U.S. Rep. Larry Bucshon and House Ways & Means Chairman Tim Brown observed in an op-ed article for the Lafayette Journal & Courier, “As physicians, we have a core principle belief that every citizen should have the opportunity to access quality, affordable health care. The governor’s plan puts patients in the driver’s seat and requires them to have skin in the game to receive additional benefits, while protecting a basic plan that covers all enrollees. The plan is budget neutral; it does not pay for expansion on the backs of Hoosier taxpayers and does not rely on resources from the general fund.”
Speaking Monday before the American Enterprise Institute, Pence affixed the badge of pragmatism to his jacket. “When it comes to the issue of health care, I believe that people in my party need to be solutions conservatives, offering real alternatives to the big-government answers
There will be tough days and big decisions ahead on the “intractable problem” front.

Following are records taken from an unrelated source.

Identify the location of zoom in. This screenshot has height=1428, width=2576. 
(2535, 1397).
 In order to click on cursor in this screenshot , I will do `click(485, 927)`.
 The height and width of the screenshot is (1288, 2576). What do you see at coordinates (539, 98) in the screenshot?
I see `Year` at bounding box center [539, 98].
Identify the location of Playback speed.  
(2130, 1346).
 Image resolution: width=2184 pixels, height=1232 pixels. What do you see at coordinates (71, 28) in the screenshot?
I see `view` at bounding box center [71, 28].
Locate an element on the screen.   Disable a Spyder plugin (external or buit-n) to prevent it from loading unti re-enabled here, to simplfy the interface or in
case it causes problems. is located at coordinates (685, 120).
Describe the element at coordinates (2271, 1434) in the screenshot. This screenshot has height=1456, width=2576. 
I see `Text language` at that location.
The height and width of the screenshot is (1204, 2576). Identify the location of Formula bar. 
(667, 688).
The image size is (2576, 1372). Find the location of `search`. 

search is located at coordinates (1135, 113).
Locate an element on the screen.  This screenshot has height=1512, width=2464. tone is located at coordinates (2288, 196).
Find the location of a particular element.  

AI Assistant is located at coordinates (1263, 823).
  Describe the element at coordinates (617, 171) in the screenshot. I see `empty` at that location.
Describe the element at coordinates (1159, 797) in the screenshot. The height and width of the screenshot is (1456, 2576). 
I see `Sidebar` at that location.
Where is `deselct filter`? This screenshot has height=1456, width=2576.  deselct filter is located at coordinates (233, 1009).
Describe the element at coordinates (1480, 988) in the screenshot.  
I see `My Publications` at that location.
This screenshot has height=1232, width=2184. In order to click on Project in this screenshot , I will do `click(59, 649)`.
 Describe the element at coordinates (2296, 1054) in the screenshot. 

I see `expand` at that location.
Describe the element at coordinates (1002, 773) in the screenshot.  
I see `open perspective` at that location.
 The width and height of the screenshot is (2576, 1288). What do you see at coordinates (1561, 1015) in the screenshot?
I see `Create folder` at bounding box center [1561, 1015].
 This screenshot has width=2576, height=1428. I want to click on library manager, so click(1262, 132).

A source familiar with the Family Social Services Administration reacted by saying, “The major sticking point with (Center for Medicaid/Medicare Services) has been that under the current HIP plan enrollees who fail to make contributions to their POWER accounts would lose coverage.” Now they won’t.
But that source added, “I am convinced that the implementation of this plan will be a disaster. The current HIP is poorly run and the POWER account administration is a disaster. This implementation could be as bad as the Obamacare rollout and Pencecare will give the Dems a lot to shout about.”
Successful governors are those who rule with pragmatism. They are confronted with, as Pence observed, “real people” facing “intractable problems.”
There’s a long way to go for this story to play out. But there is no mistaking that Pence opened a new chapter in his policy career. And as the old saying goes, good policy makes good politics.